2. Toute personne accusée d'une infraction est présumée innocente jusqu'à ce que sa culpabilité ait été légalement établie.
3. Tout accusé a droit notamment à:
a) être informé, dans le plus court délai, dans une langue qu'il comprend et d'une manière détaillée, de la nature et de la cause de l'accusation portée contre lui;
b) disposer du temps et des facilités nécessaires à la préparation de sa défense;
c) se défendre lui-même ou avoir l'assistance d'un défenseur de son choix et, s'il n'a pas les moyens de rémunérer un défenseur, pouvoir être assisté gratuitement par un avocat d'office, lorsque les intérêts de la justice l'exigent;
d) interroger ou faire interroger les témoins à charge et obtenir la convocation et l'interrogation des témoins à décharge dans les mêmes conditions que les témoins à charge;
e) se faire assister gratuitement d'un interprète, s'il ne comprend pas ou ne parle pas la langue employée à l'audience. »
Article 8
« Droit au respect de la vie privée et familiale. 1. Toute personne a droit au respect de sa vie privée et familiale, de son domicile et de sa correspondance.

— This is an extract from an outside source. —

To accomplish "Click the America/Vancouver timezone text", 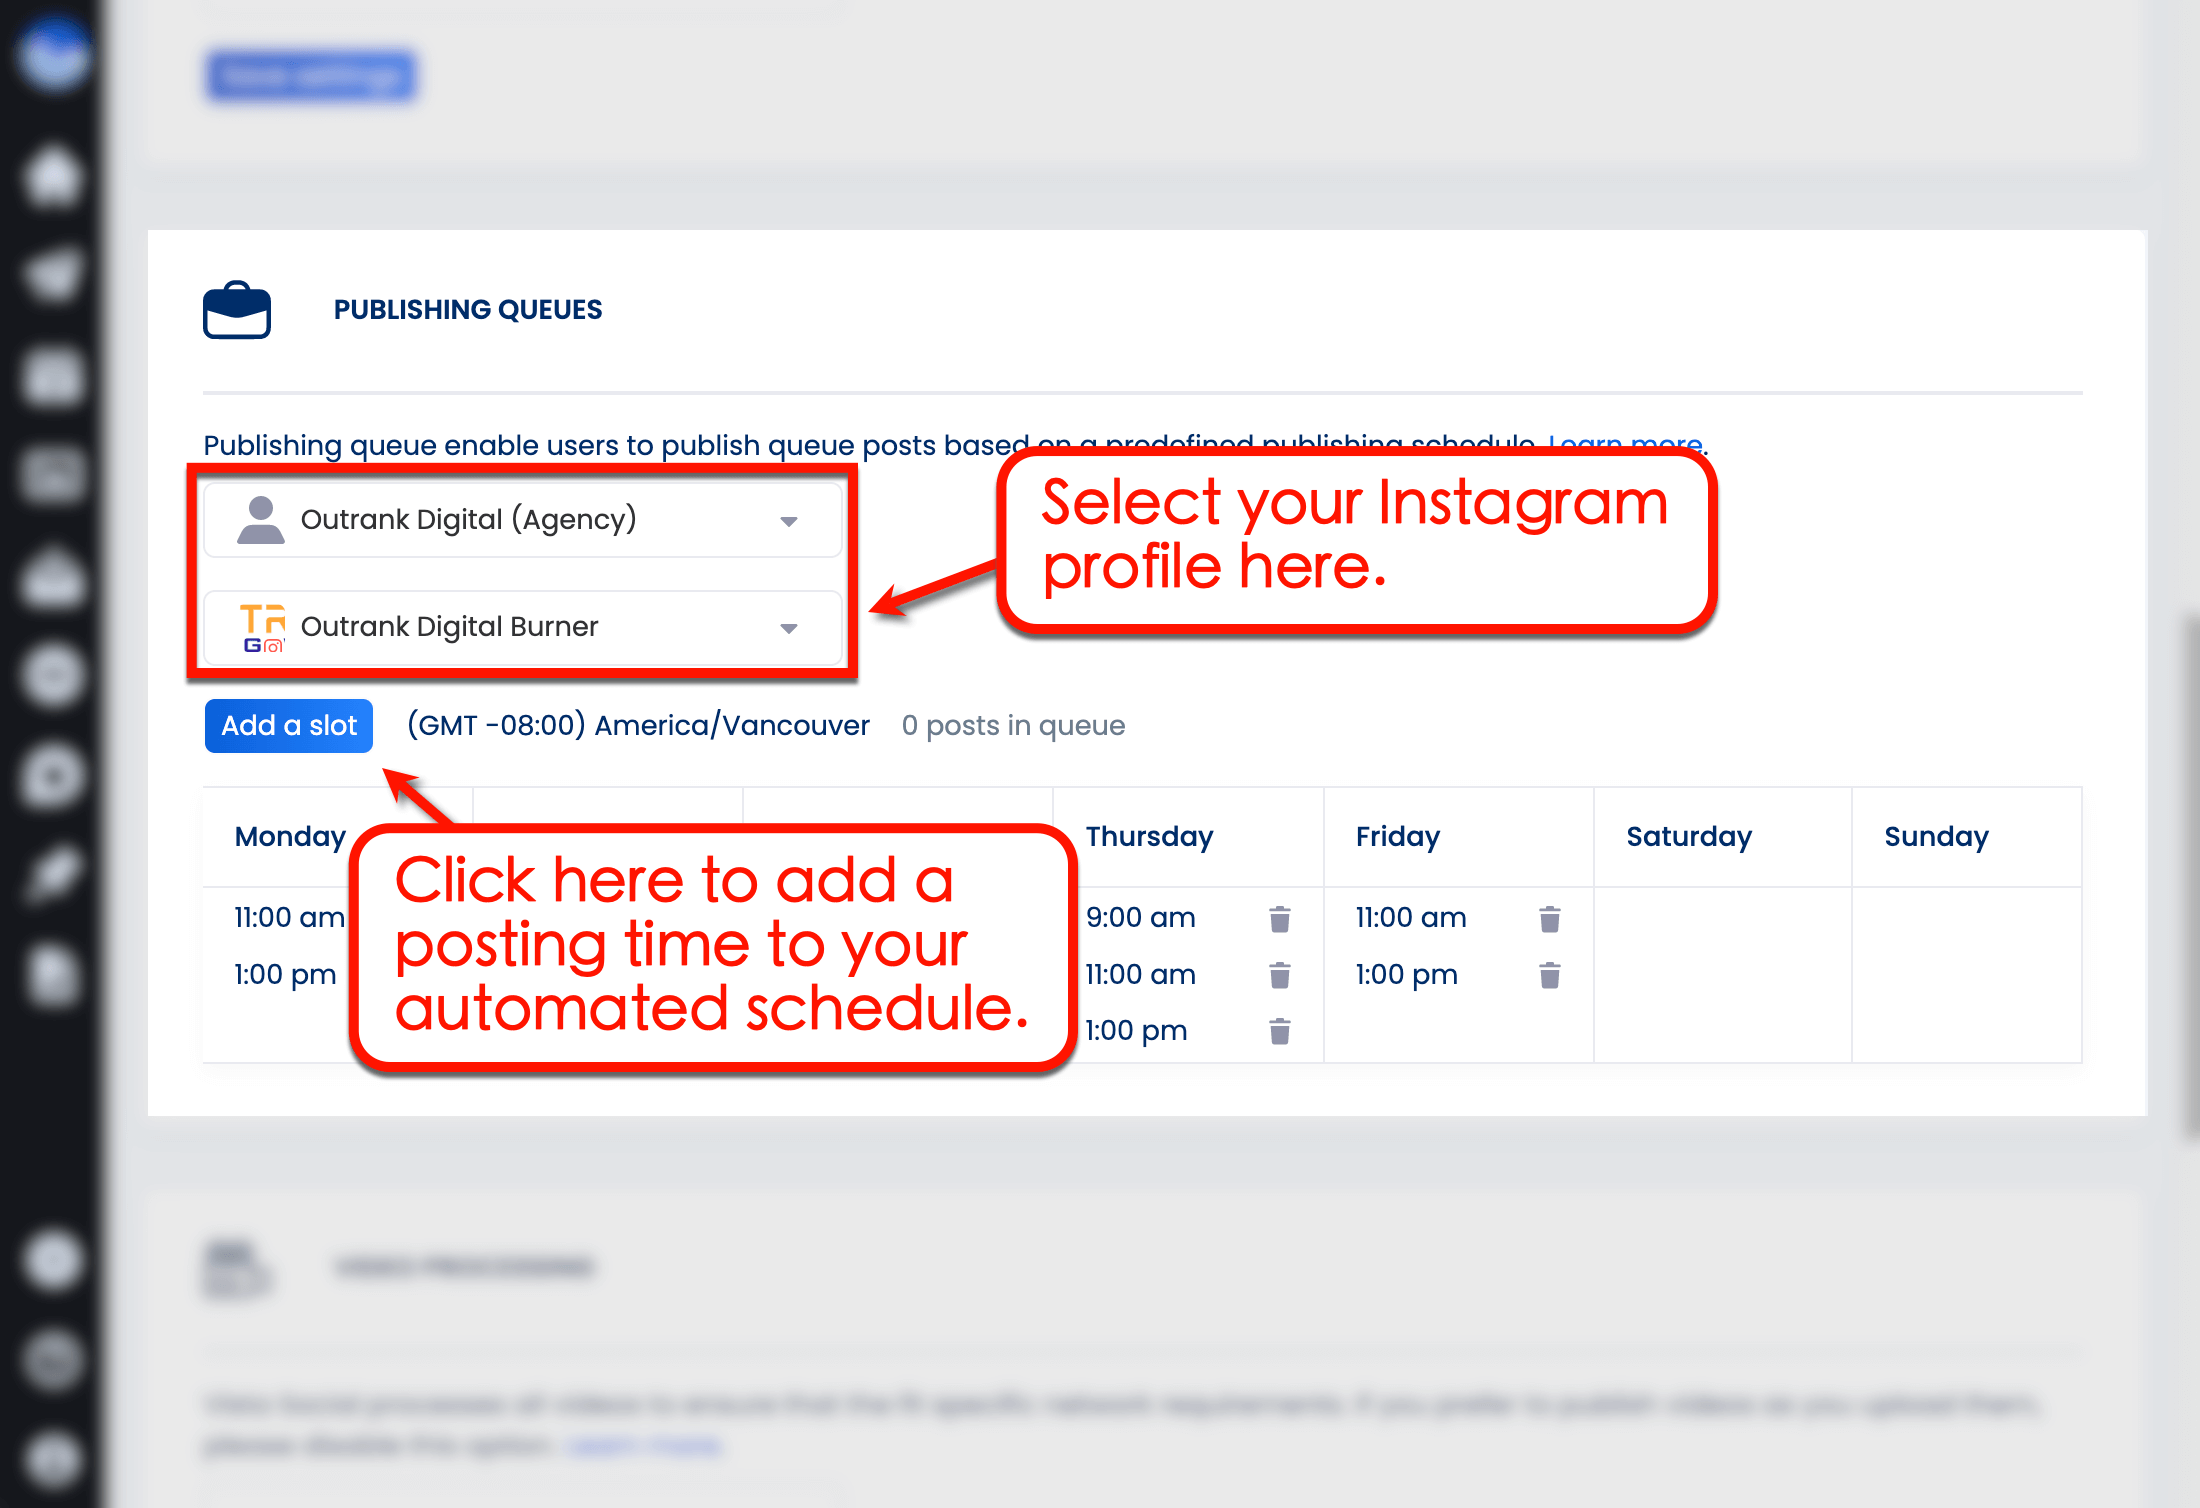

2. Il ne peut y avoir ingérence d'une autorité publique dans l'exercice de ce droit que pour autant que cette ingérence est prévue par la loi et qu'elle constitue une mesure qui, dans une société démocratique, est nécessaire à la sécurité nationale, à la sûreté publique, au bien-être économique du pays, à la défense de l'ordre et à la prévention des infractions pénales, à la protection de la santé ou de la morale, ou à la protection des droits et libertés d'autrui. »
Article 10
« Liberté d'expression. 1. Toute personne a droit à la liberté d'expression. Ce droit comprend la liberté d'opinion et la liberté de recevoir ou de communiquer des informations ou des idées sans qu'il puisse y avoir ingérence d'autorités publiques et sans considération de frontière. Le présent article n'empêche pas les États de soumettre les entreprises de radiodiffusion, de cinéma ou de télévision à un régime d'autorisations.

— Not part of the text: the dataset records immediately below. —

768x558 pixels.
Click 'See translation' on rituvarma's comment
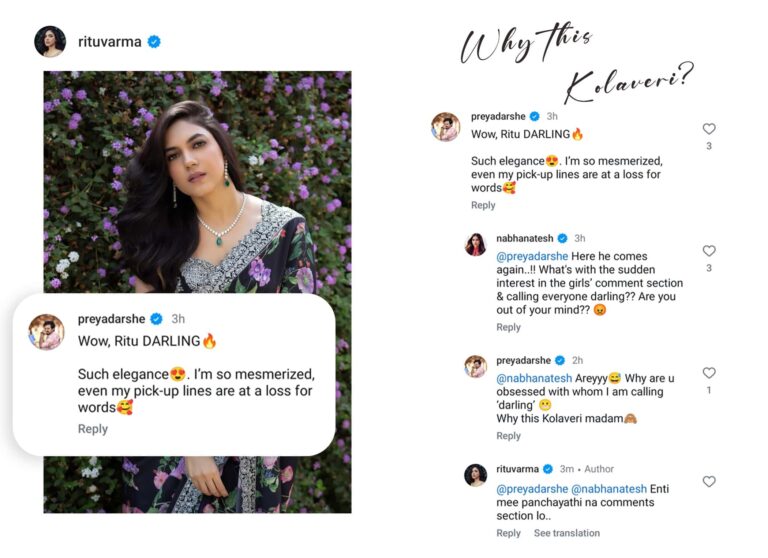[567, 533]
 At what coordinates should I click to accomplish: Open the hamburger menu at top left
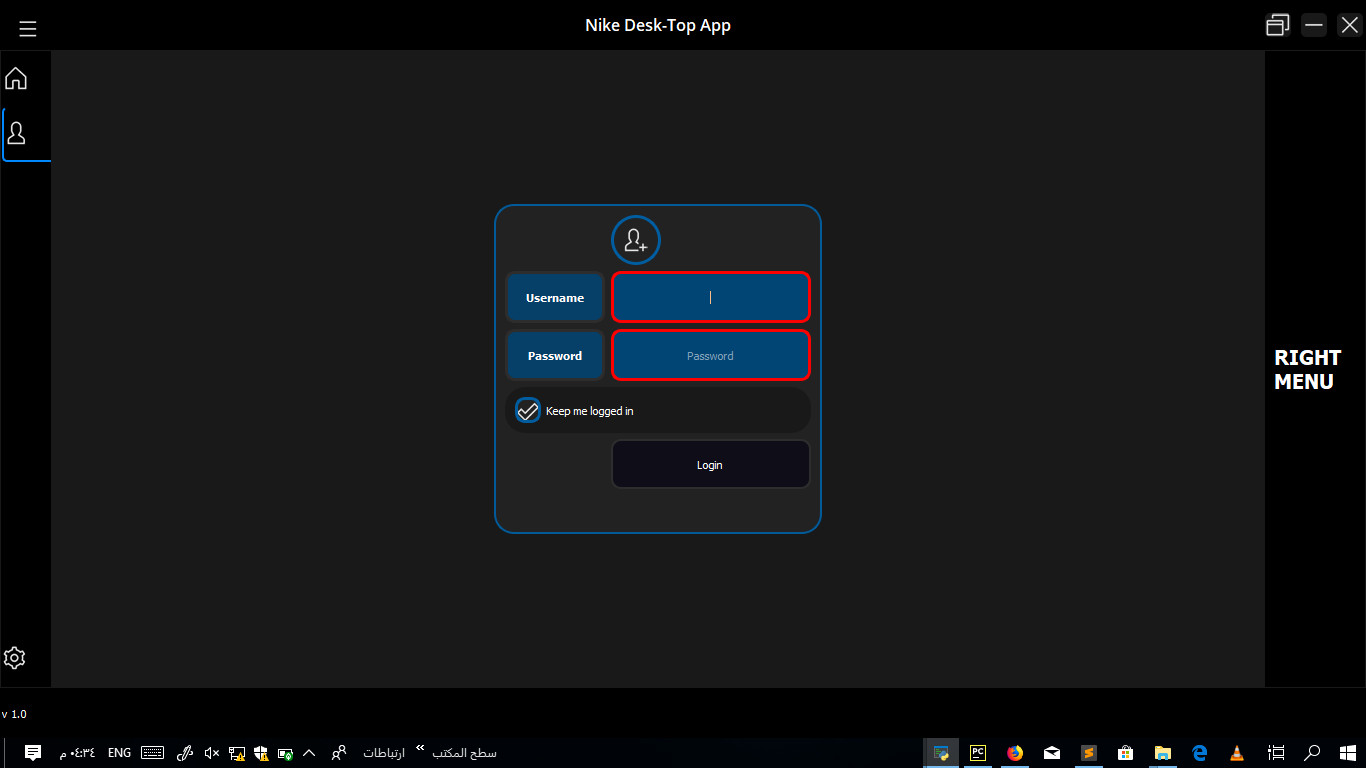(27, 27)
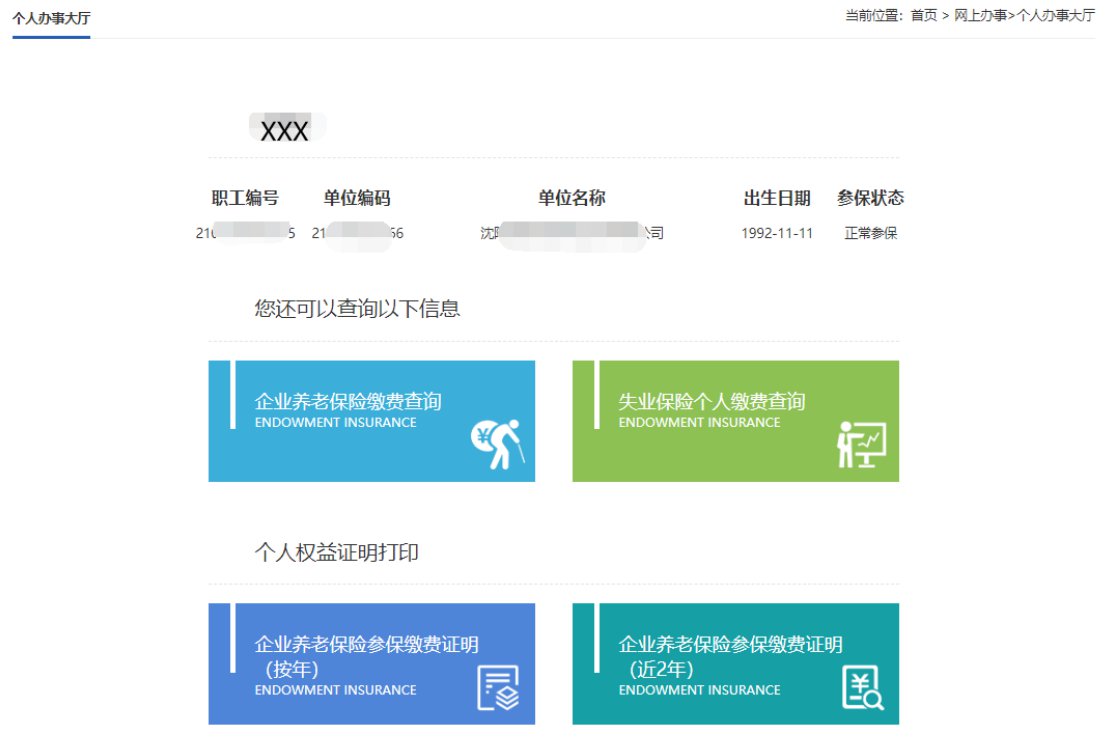Viewport: 1113px width, 755px height.
Task: Open 企业养老保险参保缴费证明(按年) tile
Action: pos(371,663)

2. L'exercice de ces libertés comportant des devoirs et des responsabilités peut être soumis à certaines formalités, conditions, restrictions ou sanctions, prévues par la loi, qui constituent des mesures nécessaires, dans une société démocratique, à la sécurité nationale, à l'intégrité territoriale ou à la sûreté publique, à la défense de l'ordre et à la prévention du crime, à la protection de la santé ou de la morale, à la protection de la réputation ou des droits d'autrui, pour empêcher la divulgation d'informations confidentielles ou pour garantir l'autorité et l'impartialité du pouvoir judiciaire. »
■ Sur la liberté d’information, V. J.-F. Renucci, Droit européen des droits de l’homme, Lextenso, n° 184 s.